Oswestry East Division, Shropshire UA. Con hold. Con 629 (47.5%, +17), Lab 247 (18.6%, -10.2), Green 231 (17.4%, +17.4), LD 218 (16.5%, +16.5). Swing of 13.6% from Lab to Con since 2013.

5 February

Brimington Division, Derbyshire CC. Lab hold. Lab 1293 (62%, -6.7), UKIP 380 (18.2%, +18.2), Ind 157 (7.5%, +7.5), LD 135 (6.5%, -2.8), Con 120 (5.8%, -5.4). Swing of 12.5% from Lab to UKIP since 2013.

Friday, January 30, 2015

Council by-elections

There was one council by-election on Wednesday and two in the same ward on Thursday:

Purley-on-Thames Ward, West Berkshire UA. Con hold.
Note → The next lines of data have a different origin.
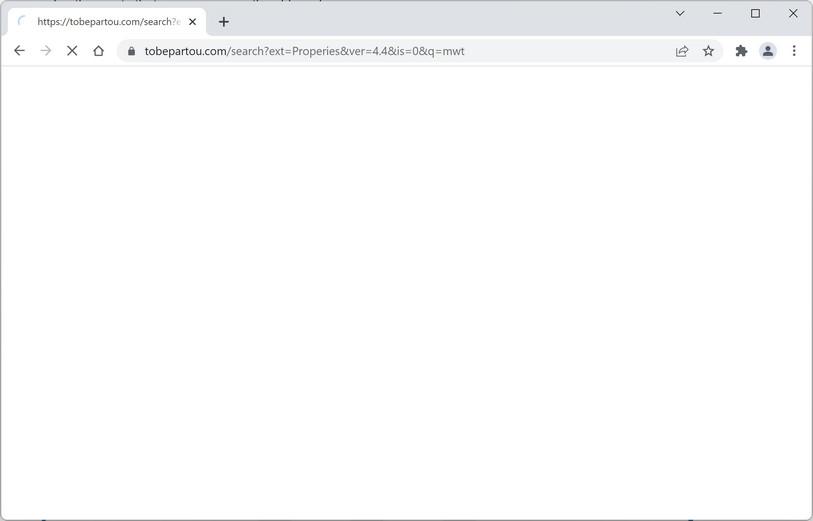Screen dimensions: 813x521
Task: Open the home page icon
Action: click(x=99, y=51)
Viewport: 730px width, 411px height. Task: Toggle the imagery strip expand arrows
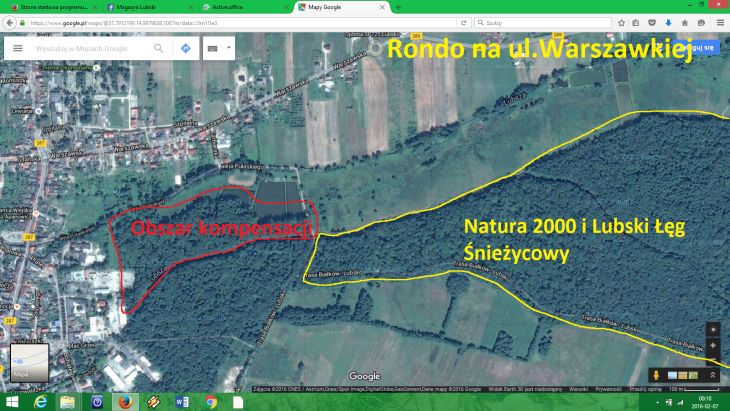tap(712, 374)
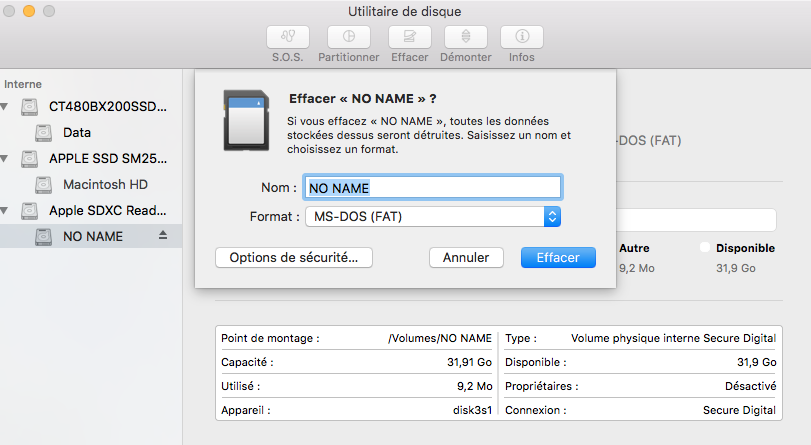This screenshot has height=445, width=811.
Task: Collapse the APPLE SSD SM25 disk entry
Action: (7, 159)
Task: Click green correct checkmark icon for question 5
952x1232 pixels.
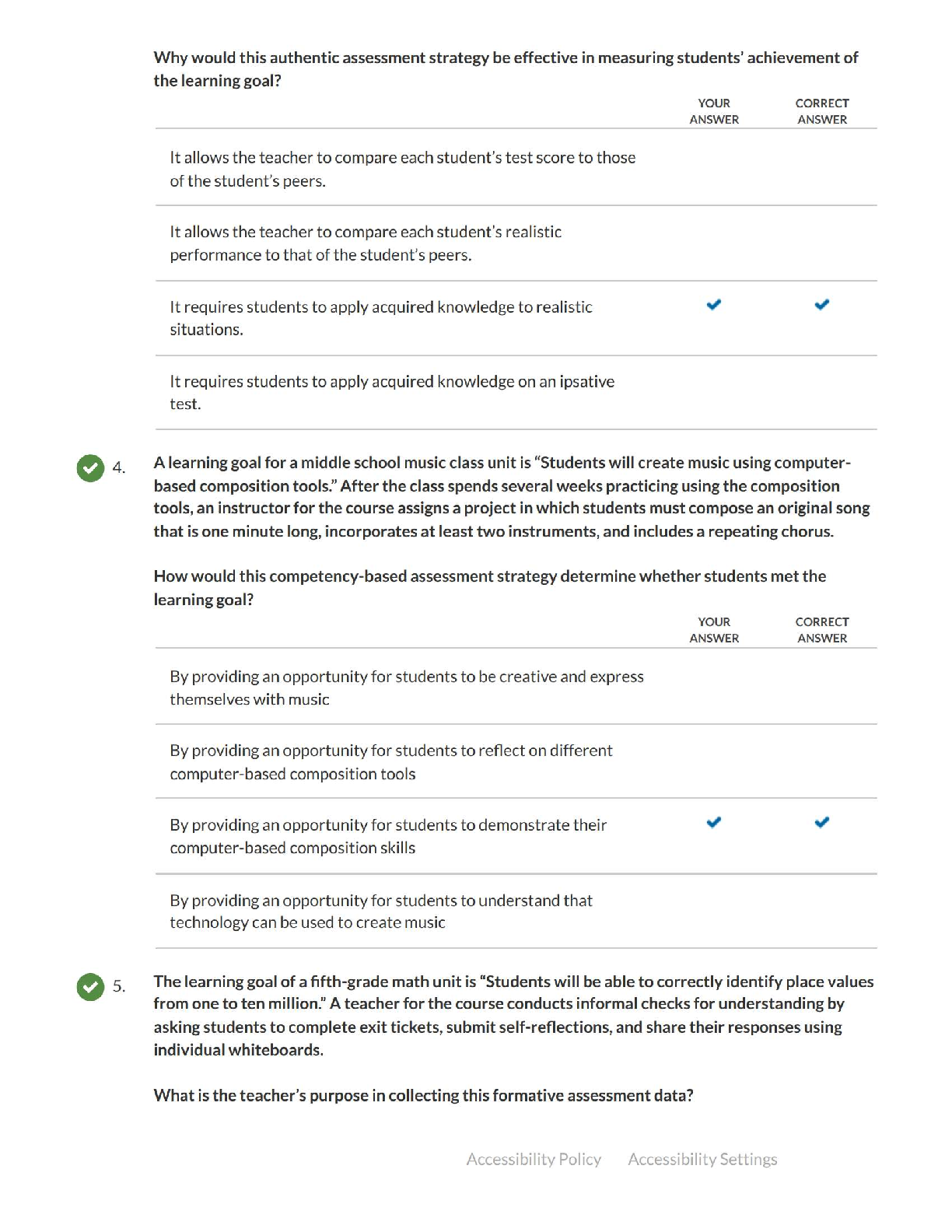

Con 936 (68.1%, +1), Lab 172 (12.5%, -8.7), UKIP 163 (11.9%, +11.9), LD 104 (7.6%, -4.1). Swing of 4.9% from Lab to Con since 2011. This ward is in the parliamentary key seat of Reading West.

Marshalswick South Ward, St Albans DC. 2 Con holds. Con 667 & 647 (30.8%, -8.1), LD 495 & 488 (22.9%, +3.6), Green 450 & 166 (20.8%, +10.6), Lab 406 & 312 (18.7%, -4), UKIP 148 & 147 (6.8%, -2.4). Swing of 5.9% from Con to LD since 2014. This is in one of a handful of parliamentary seats the LDs think they might have a chance of gaining against the tide. The big gap between the two Green candidates is because they were listed on the ballot as “first choice” and “second choice”. This is the first by-election evidence of the Green polling surge.

Friday, January 23, 2015

Council by-elections

Just three council by-elections so far this year, with the SNP and UKIP doing well:

8 January

Bolsover North West Ward, Bolsover DC. Lab hold. Lab 174 (45%, -22), UKIP 153 (39.5%, +39.5), Con 60 (15.5%, -17.6). Swing of 30.8% from Lab to UKIP since 2011.

22 January

East Kirkcaldy Ward, Fife UA. SNP hold. First preference votes: SNP 1460 (47.3%, +10.9), Lab 1088 (35.3%, -14.7), Con 223 (7.2%, +1.2), Green 126 (4.1%, +4.1), UKIP 117 (3.8%, +3.8), LD 40 (1.3%, -1.5), Ind 19 (0.6%, +0.6), Ind 12 (0.4%, +0.4). Swing of 12.8% from Lab to SNP since 2012.

Crowborough West Ward, Wealden DC. Con hold. Con 465 (58.7%, -14.1), UKIP 327 (41.3%, +41.3). Swing of 27.7% from Con to UKIP since 2011.